TRY IT - Exactly transcribe the span of lines from the one containing "Task: Select the Move/Copy cross-arrows tool" through the final line of the entries, inclusive, and nothing outside it. Exclude the pictures.
··· INFORMATION SUPPLIED ···
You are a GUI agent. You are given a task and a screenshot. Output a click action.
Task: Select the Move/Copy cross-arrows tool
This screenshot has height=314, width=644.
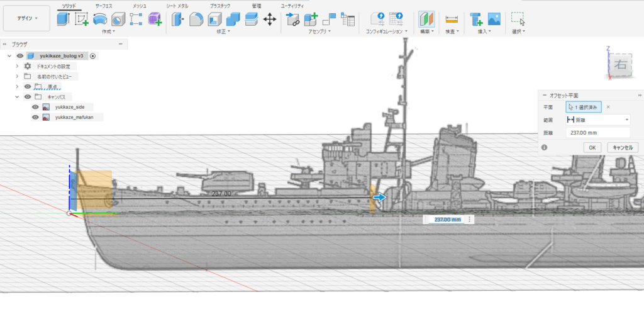tap(269, 19)
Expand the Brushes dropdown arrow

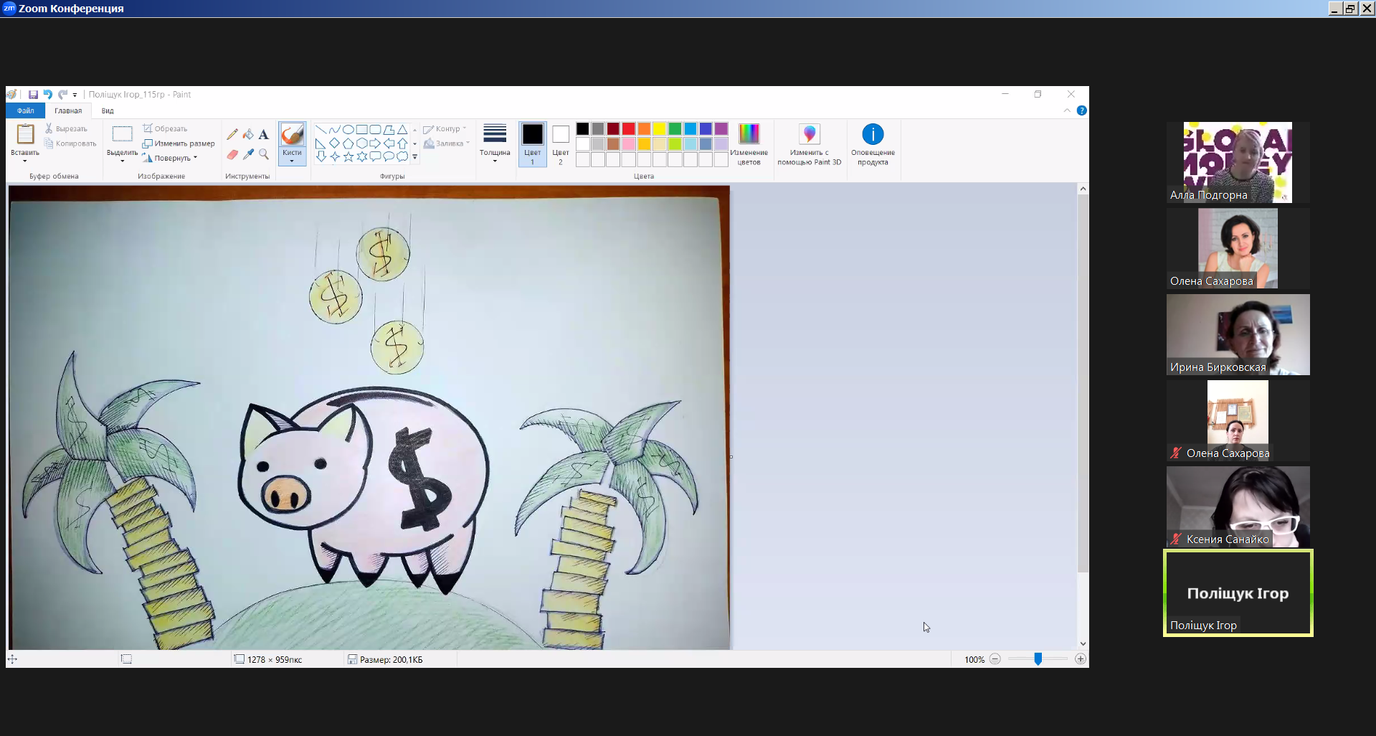tap(292, 161)
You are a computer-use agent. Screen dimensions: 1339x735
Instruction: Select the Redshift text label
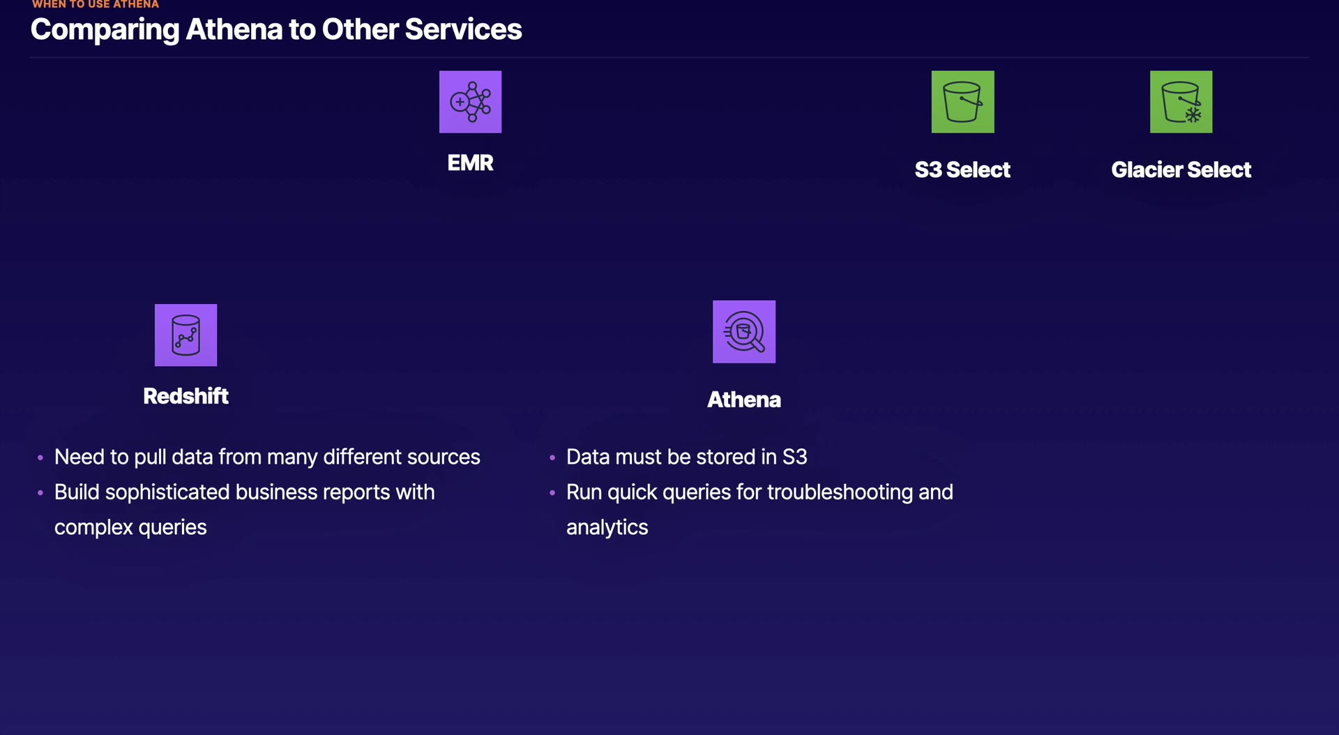[186, 396]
···
ANSWER SPACE -
Task: Select the Move/Copy cross-arrows tool
This screenshot has height=314, width=644.
tap(269, 19)
Expand the Brushes dropdown arrow

tap(292, 161)
You are a computer-use agent. Screen dimensions: 1339x735
Instruction: Select the Redshift text label
[186, 396]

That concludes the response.